Your objective →
Take the material below and output exactly the run of lines from the one containing "Given: Open the" down to the one containing "Go to the Next", with both included.

Given records →
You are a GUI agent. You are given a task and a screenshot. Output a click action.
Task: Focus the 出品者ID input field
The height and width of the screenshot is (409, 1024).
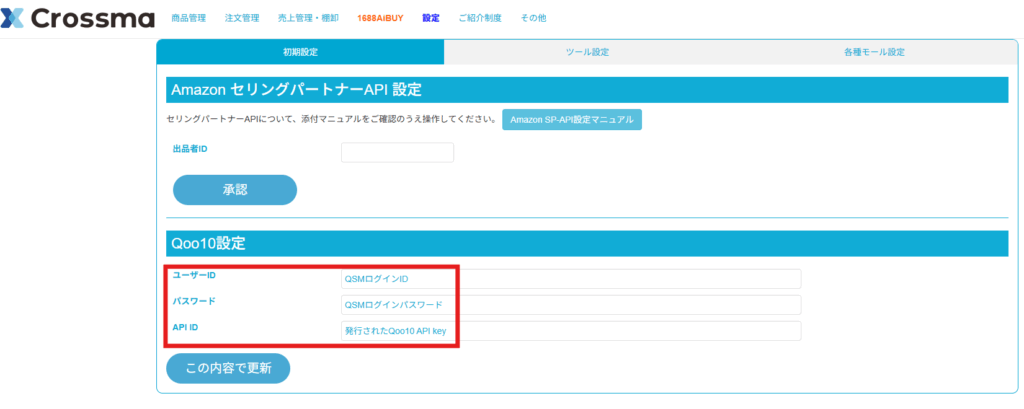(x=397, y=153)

...

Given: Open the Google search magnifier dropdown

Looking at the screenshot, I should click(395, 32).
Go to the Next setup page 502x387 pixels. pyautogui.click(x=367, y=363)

==

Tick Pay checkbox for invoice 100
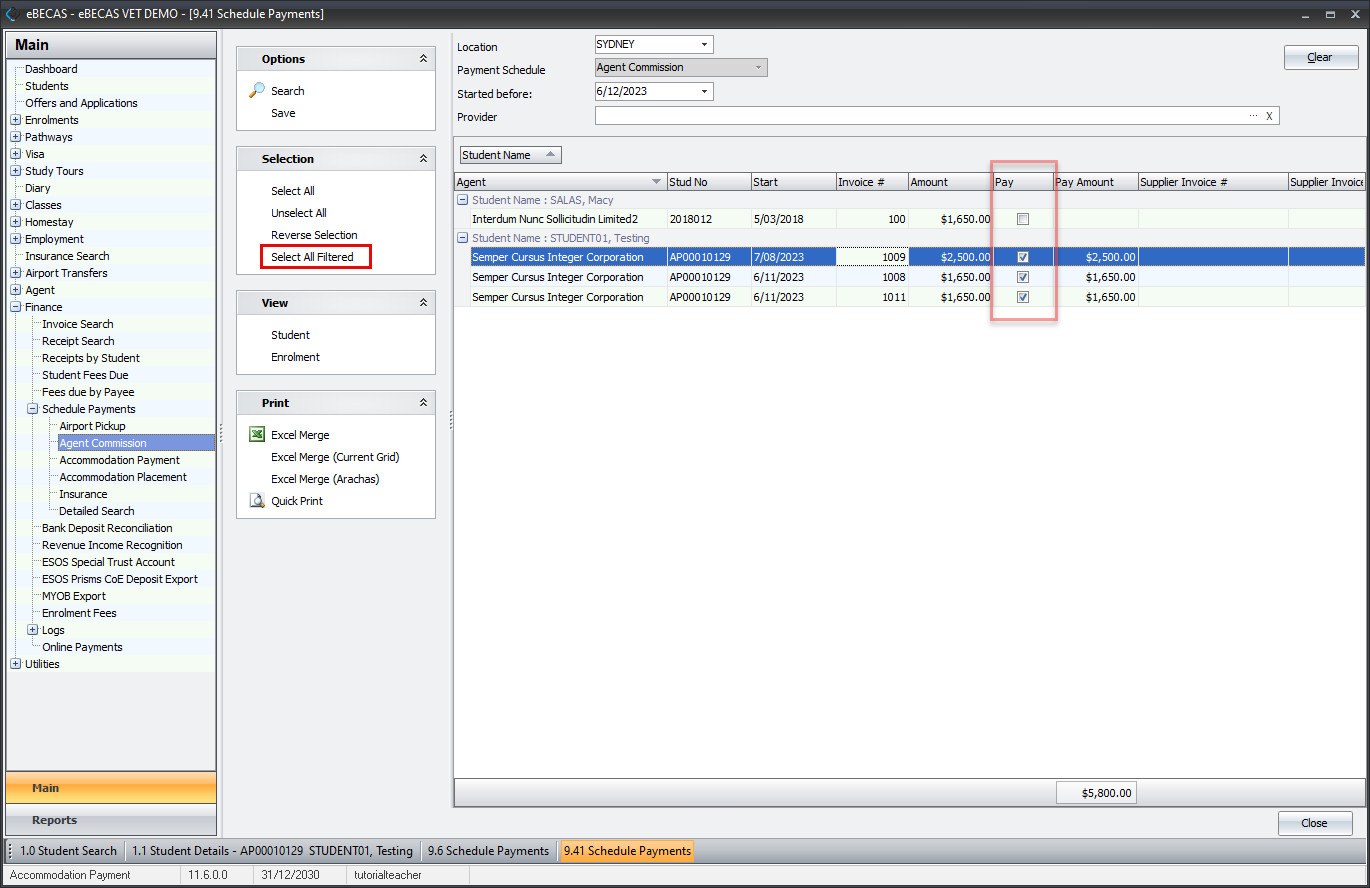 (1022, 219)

Solution to the problem →
Given: Open the Google search magnifier dropdown

Looking at the screenshot, I should click(395, 32).
Go to the Next setup page 502x387 pixels. pyautogui.click(x=367, y=363)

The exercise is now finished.